The improvements won't be as great. And that's why we need to do new things.
Yeah, I don't like that the idea of Moore's Law is tied up with marketing. It would be nice if,
whether it's marketing or it's, well, it could be affecting business, but it could also be
affecting the imagination of engineers. If Intel employees actually believe that we're frozen in
2019, well, that's, that would be bad for Intel. They not just Intel, but everybody. It's inspired
Moore's Law is inspiring. Yeah, well, everybody. But what's happening right now, talking to people
who have working in national offices and stuff like that, a lot of the computer science community
is unaware that this is going on, that we are in an era that's going to need radical change at
lower levels that could affect the whole software stack. This, you know, if, if Intel, if you're
using cloud stuff and the servers that you get next year are basically only a little bit faster
than the servers you got this year, you need to know that. And we need to start innovating
to start delivering on it. If you're counting on your software, your software going to add a lot
more features, assuming the computers are going to get faster, that's not true. So are you going
to have to start making your software stack more efficient? Are you going to have to start learning
about machine learning? So it's, you know, it's kind of a, it's a warning or call for arms that
the world is changing right now. And a lot of people, a lot of computer science PhDs are unaware
of that. So a way to try and get their attention is to say that Moore's Law is slowing down and
that's going to affect your assumptions. And, you know, we're trying to get the word out. And
when companies like TSMC and Intel say, oh, no, no, no, Moore's Law is fine. Then people think,
okay, I don't have to change my behavior. I'll just get the next servers. And, you know,
if they start doing measurements, they'll realize what's going on.
It'd be nice to have some transparency and metrics for, for the lay person
to be able to know if computers are getting faster and not to forget. Yeah, there are,
there are a bunch of, most people kind of use clock rate as a, as a measure of performance.
You know, it's not a perfect one. But if you've noticed clock rates are more or less the same
as they were five years ago. Computers are a little better than they aren't. They haven't
made zero progress, but they've made small progress. So you, there's some indications
out there and then our behavior, right? Nobody buys the next laptop because it's so much faster
than the laptop from the past. For cell phones, I think, uh, I don't know why people buy new
cell phones, you know, because of the new ones announced, uh, the cameras are better, but that's
kind of domain specific, right? They're putting special purpose hardware to make the processing
of images go much better. So that's, that, that's the way they're doing it. They're not particularly,
it's not that the ARM processor in there is twice as fast as much as they've added accelerators
to help, uh, get the experience of the phone. Can we talk a little bit about one other exciting
space, arguably the same level of impact as, uh, your work with risk is raid. And in your,
in 1988, you co-authored a paper, a case for redundant arrays of inexpensive disks, hence
R-A-I-D raid. So that's where you introduced the idea of raid. Incredible that that little, I mean,
little, that paper kind of had this ripple effect and had a really revolutionary effect. So first,
what is raid? What is raid? So this is work I did with my colleague Randy Katz and a
star graduate student, Garth Gibson. So we had just done the fourth generation risk project
and, um, Randy Katz, which had an early, uh, Apple, uh, Macintosh computer. At this time,
everything was done with floppy disks, uh, which are, uh, old, uh, technologies, uh, that could
store things that didn't have much capacity. And you had to, to get any work done, you're
always sticking your little floppy disk in and out because they didn't have much capacity.
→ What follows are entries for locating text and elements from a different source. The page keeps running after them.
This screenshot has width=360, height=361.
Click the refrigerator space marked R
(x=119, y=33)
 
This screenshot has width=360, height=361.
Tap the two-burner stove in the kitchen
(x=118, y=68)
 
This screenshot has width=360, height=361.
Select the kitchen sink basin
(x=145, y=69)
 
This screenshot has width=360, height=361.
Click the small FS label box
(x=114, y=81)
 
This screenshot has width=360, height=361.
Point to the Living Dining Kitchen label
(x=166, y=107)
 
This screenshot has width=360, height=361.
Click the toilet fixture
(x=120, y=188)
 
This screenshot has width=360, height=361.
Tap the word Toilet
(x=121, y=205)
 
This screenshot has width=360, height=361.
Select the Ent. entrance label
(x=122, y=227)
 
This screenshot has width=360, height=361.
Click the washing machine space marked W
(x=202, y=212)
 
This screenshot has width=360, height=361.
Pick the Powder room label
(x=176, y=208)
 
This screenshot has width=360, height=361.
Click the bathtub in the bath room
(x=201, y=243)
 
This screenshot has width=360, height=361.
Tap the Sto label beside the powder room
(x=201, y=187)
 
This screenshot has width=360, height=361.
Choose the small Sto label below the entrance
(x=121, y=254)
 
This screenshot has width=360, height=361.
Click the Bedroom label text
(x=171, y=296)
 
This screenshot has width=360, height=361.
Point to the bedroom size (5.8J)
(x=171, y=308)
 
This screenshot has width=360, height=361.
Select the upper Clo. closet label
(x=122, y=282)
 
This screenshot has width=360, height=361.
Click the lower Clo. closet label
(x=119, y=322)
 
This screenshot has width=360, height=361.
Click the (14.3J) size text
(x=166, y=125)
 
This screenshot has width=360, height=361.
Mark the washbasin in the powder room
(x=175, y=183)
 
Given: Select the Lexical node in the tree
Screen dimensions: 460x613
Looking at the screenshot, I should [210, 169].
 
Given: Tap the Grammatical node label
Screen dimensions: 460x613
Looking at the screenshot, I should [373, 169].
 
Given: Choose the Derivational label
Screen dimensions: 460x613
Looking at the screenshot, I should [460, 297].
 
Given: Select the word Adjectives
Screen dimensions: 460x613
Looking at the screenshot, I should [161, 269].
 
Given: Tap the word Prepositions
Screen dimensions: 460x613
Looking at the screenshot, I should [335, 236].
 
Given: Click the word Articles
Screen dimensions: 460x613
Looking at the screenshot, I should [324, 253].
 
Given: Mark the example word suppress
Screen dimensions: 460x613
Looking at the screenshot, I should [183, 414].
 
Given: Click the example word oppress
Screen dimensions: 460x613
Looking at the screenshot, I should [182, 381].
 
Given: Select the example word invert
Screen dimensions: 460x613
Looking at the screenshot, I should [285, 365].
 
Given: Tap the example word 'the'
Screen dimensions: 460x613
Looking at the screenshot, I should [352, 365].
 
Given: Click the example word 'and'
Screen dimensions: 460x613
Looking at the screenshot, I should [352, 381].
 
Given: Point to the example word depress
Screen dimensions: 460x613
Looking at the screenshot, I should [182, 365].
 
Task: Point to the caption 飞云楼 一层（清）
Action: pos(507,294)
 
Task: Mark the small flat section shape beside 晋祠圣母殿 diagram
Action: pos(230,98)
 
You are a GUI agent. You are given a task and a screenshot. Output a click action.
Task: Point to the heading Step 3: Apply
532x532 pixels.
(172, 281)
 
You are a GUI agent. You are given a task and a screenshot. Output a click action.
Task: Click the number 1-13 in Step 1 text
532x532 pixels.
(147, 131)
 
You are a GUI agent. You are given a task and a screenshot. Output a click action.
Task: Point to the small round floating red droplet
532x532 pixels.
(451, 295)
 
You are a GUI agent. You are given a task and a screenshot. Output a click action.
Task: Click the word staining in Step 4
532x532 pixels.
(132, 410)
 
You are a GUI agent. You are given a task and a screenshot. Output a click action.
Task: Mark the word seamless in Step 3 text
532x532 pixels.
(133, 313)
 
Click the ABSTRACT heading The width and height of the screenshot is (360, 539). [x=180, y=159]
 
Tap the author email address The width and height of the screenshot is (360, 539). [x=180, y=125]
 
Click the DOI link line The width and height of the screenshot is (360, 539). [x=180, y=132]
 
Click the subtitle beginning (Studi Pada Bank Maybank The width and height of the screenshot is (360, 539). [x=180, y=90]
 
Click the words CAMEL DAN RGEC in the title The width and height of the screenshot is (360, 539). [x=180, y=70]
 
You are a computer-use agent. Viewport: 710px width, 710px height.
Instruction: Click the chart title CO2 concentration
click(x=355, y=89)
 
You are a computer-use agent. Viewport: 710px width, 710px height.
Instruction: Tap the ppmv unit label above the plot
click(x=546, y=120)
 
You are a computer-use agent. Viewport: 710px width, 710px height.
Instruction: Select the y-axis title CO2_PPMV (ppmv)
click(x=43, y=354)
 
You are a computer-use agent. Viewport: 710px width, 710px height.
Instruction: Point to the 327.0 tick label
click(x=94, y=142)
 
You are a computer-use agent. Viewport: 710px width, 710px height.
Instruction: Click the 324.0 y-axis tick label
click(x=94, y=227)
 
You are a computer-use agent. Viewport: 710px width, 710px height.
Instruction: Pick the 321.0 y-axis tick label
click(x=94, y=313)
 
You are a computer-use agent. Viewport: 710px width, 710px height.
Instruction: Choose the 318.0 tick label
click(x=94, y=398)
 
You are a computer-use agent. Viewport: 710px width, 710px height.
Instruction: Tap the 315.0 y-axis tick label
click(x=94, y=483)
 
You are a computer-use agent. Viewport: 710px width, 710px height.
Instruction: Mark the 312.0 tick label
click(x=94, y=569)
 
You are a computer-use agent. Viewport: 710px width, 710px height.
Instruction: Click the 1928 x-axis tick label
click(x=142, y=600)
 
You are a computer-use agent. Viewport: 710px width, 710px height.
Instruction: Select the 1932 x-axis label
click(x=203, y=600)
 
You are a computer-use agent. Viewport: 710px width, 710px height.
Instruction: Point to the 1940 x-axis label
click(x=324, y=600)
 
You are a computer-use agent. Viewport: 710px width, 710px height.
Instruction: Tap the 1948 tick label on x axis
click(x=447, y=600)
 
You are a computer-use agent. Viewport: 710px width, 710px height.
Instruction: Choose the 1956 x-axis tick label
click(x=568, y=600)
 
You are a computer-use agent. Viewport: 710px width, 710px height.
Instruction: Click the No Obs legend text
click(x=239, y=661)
But they started building what are called hard disk drives, which is magnetic material that
can, uh, remember information storage for the Mac. And Randy asked the question when he saw this,
uh, disk, uh, next to his Mac. Gee, these are brand new small things. Before that, uh, for
the big computers that the disk would be the size of washing machines. And here's something,
the size of, uh, kind of the size of a book or so. I wonder what we could do with that. Well, we,
the, Randy was involved in the, in the fourth generation risk project here at Berkeley in the
80s. So we figured out a way how to make the computation part, the processor part go a lot
faster. But what about the storage part? The, uh, can we do something to make it faster? So
we hit upon the idea of taking a lot of these disks developed for personal computers at Macintosh's
and putting many of them together instead of one of these washing machine size things. And so
we worked the, wrote the first draft of the paper and we'd have 40 of these little PC disks
instead of one of these, uh, washing machine size things. And they would be much cheaper
because they're made for PCs and they could actually kind of be faster because there was 40
of them rather than one of them. And so we wrote a paper like that and send it to one of our former
Berkeley students at IBM. And he says, well, this is all great and good, but what about the
reliability of these things? Now you have 40 of these devices, each of which are kind of PC
quality. So they're not as good as these IBM washing machines. IBM dominated the, the, the,
the storage genesis. So the reliability is going to be awful. And so when we calculated it out,
instead of, you know, it breaking on average once a year, it would break every two weeks.
So we thought about the idea and said, well, we got to address the reliability. So we did it
originally performance, but we had to do reliability. So the name redundant array of inexpensive
disks is array of these disks, inexpensive life for PCs, but we have extra copies. So if one breaks,
we won't lose all the information. We'll have enough redundancy that we could let some break and
we can still preserve the information. So the name is an array of inexpensive disks. This is
a collection of these PCs and the R part of the name was the redundancy. So they'd be reliable.
And it turns out if you put a modest number of extra disks in one of these arrays, it could actually
not only be as faster and cheaper than one of these washing machine disks, it could be actually
more reliable because you could have a couple of breaks even with these cheap disks, whereas one
failure with the washing machine thing would, would knock it out. Did you, did you have a sense
just like with risk that in the 30 years that followed raid would take over as, as a, as a
mechanism for storage? I think it was, I'd say, I think I'm naturally an optimist, but I thought
our ideas were right. I thought kind of like Morris Law, it seemed to me, if you looked at the
history of the disk drives, they went from washing machine size things and they were getting smaller
and smaller and the volumes were with the smaller disk drives because that's where the PCs were.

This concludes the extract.